Dieta Mediterranea

La Dieta Mediterranea è un modello nutrizionale ispirato ai modelli alimentari diffusi in alcuni paesi del bacino mediterraneo (come l’Italia e la Grecia) negli anni cinquanta del XX secolo. Si basa su alimenti tradizionalmente consumati in questi paesi. Il concetto di dieta mediterranea è stato introdotto e studiato inizialmente dal fisiologo statunitense Ancel Keys, il quale ne ha dimostrato i benefici effetti sulla longevità e sulla salute nel leggendario Seven Country Study.

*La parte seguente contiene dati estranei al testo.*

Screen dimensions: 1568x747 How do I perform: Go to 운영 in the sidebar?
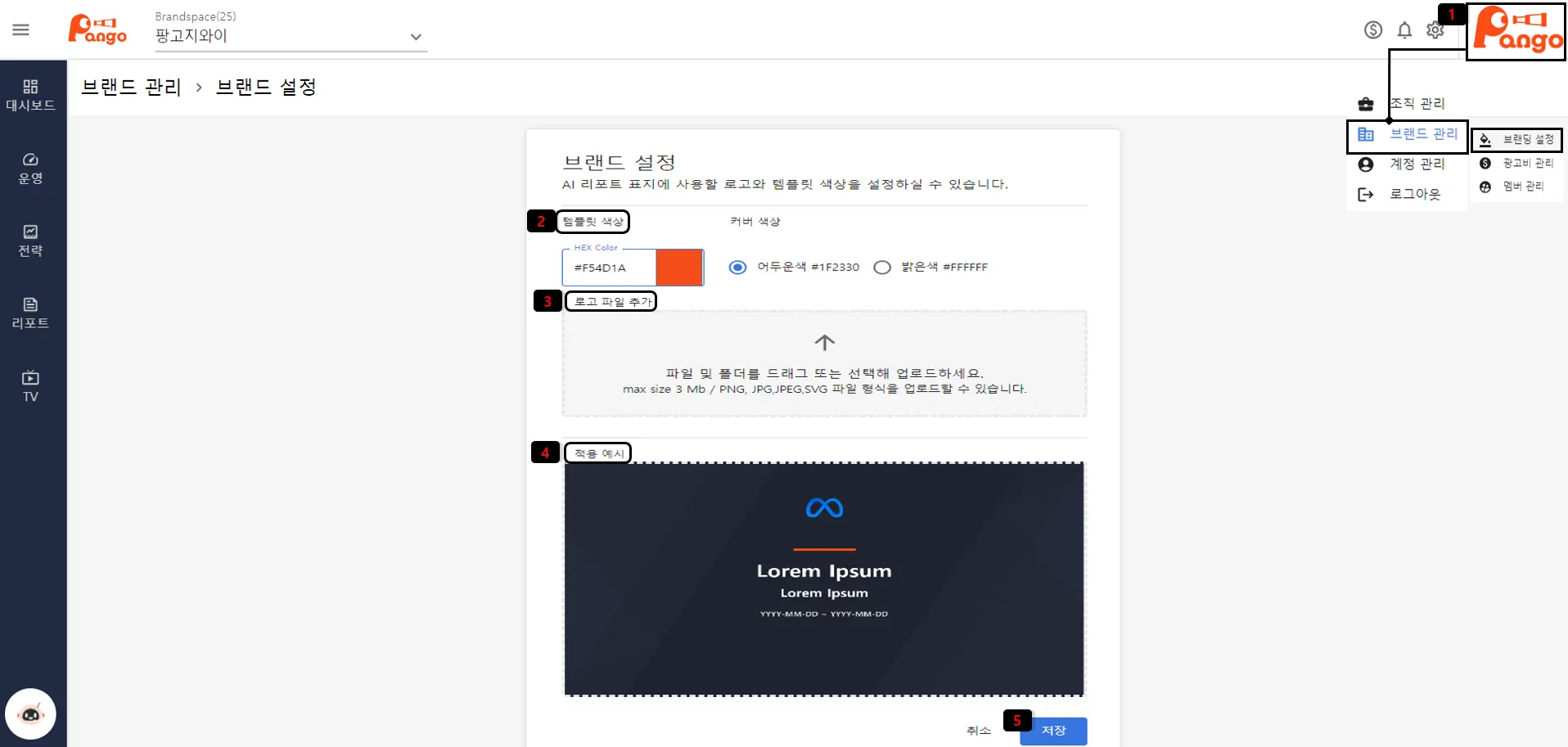pyautogui.click(x=30, y=169)
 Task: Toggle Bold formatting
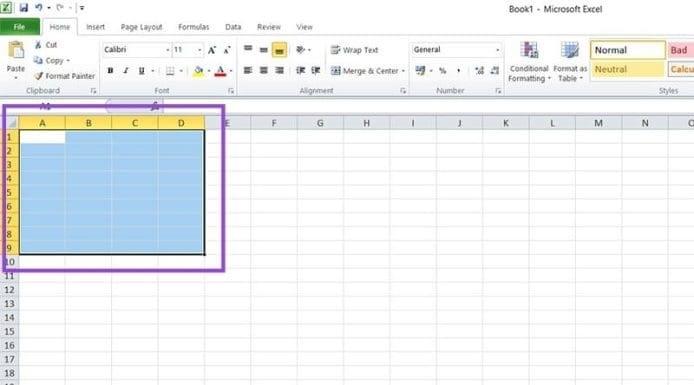point(110,70)
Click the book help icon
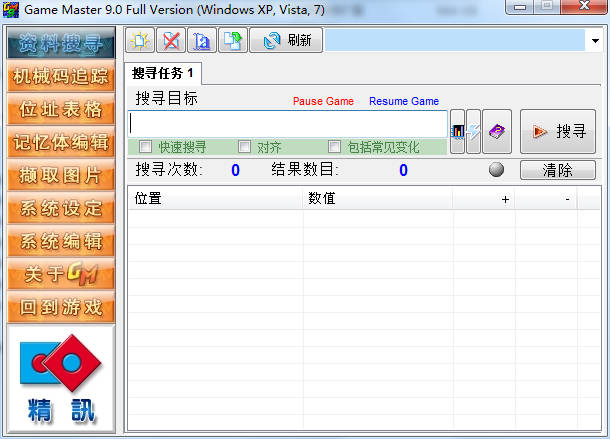 [497, 132]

Molti popoli risiedono sulle coste del Mediterraneo con grandi differenze etniche, culturali, religiose, economiche e politiche, le quali possono aver influito sulla quantità e sulla qualità dell’alimentazione. Per questo l’identificazione di elementi dietetici comuni ha rappresentato una sfida per gli studiosi. Data la grande varietà delle abitudini gastronomiche dei paesi che si affacciano sul Mar Mediterraneo e le loro variazioni nel corso della storia, si è ritenuto di dover riservare il termine di Dieta Mediterranea, in senso stretto, alle abitudini alimentari associate a esiti più salutari in alcune località dell’isola di Creta e dell’Italia meridionale a cavallo degli anni cinquanta e sessanta, quelle cioè studiate da Ancel Keys. E poiché il principale apporto di grassi di quei gruppi sociali veniva dall’olio d’oliva, il modello dietetico è stato esteso a includere le diete consumate nei paesi mediterranei produttori di olive.

Le implicazioni storiche e antropologiche della Dieta mediterranea hanno portato l’UNESCO alla sua inclusione dal 2010 nella Lista dei patrimoni culturali immateriali dell’umanità di Italia, Marocco, Spagna e Grecia; dal 2013 tale riconoscimento è stato esteso anche a Cipro, Croazia e Portogallo. Attualmente la definizione di Dieta mediterranea si è estesa a molte varianti di quella originaria, soprattutto nel campo della pratica gastronomica di molti paesi che rivendicano la qualità della propria cucina, tanto da includere stili dietetici ampiamente eterogenei, per i quali non esistono altrettante evidenze scientifiche.